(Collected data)
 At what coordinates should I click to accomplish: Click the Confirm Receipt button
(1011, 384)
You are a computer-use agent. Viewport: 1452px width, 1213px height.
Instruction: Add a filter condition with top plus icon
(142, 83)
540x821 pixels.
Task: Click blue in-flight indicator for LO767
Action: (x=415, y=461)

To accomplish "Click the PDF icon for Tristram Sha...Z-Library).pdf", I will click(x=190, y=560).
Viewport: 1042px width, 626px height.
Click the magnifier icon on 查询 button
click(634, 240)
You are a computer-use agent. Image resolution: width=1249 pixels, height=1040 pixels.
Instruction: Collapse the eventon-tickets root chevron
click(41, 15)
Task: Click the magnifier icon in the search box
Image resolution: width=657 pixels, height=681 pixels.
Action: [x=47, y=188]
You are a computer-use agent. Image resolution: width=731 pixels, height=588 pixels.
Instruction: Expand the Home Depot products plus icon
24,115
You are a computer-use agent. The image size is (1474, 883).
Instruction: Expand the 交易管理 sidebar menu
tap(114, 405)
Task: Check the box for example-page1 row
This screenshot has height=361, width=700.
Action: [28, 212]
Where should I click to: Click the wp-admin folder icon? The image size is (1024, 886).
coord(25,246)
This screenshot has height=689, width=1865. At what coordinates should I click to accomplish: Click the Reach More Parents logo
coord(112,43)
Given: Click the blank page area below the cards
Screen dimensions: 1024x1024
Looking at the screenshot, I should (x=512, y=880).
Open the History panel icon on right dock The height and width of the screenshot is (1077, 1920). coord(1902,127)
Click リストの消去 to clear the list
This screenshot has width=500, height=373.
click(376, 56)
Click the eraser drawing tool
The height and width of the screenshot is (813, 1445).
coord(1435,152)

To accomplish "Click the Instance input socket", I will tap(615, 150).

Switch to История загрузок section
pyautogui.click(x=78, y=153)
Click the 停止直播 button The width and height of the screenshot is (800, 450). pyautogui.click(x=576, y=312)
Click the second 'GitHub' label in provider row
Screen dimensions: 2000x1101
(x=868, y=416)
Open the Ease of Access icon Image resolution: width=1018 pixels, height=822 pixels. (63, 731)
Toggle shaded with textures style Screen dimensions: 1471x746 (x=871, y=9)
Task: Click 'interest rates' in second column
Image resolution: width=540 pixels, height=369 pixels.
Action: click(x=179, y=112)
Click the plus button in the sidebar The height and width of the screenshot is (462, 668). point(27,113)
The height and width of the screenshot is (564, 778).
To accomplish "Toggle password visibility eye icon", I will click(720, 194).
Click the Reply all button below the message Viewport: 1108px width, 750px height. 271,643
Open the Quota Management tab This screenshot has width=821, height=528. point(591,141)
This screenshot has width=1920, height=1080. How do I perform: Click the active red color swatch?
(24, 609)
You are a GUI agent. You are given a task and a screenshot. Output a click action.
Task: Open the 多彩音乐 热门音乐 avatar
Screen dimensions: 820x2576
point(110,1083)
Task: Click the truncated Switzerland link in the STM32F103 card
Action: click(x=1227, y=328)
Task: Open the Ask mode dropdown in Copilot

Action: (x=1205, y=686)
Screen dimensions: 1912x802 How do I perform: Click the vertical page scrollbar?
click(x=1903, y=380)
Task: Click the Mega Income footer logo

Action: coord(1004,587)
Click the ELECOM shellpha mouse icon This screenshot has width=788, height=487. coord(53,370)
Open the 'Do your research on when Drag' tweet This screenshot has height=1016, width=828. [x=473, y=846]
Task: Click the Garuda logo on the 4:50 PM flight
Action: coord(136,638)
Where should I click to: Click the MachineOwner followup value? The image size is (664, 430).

YOUR OBJECTIVE: What you return must be an exact retyping of the lines above starting at the line with "Image resolution: width=657" and ending at the line with "You are a computer-use agent. The", and nothing besides.

RESPONSE BELOW:
Image resolution: width=657 pixels, height=681 pixels.
Action: [x=47, y=188]
You are a computer-use agent. Image resolution: width=731 pixels, height=588 pixels.
Instruction: Expand the Home Depot products plus icon
24,115
You are a computer-use agent. The image size is (1474, 883).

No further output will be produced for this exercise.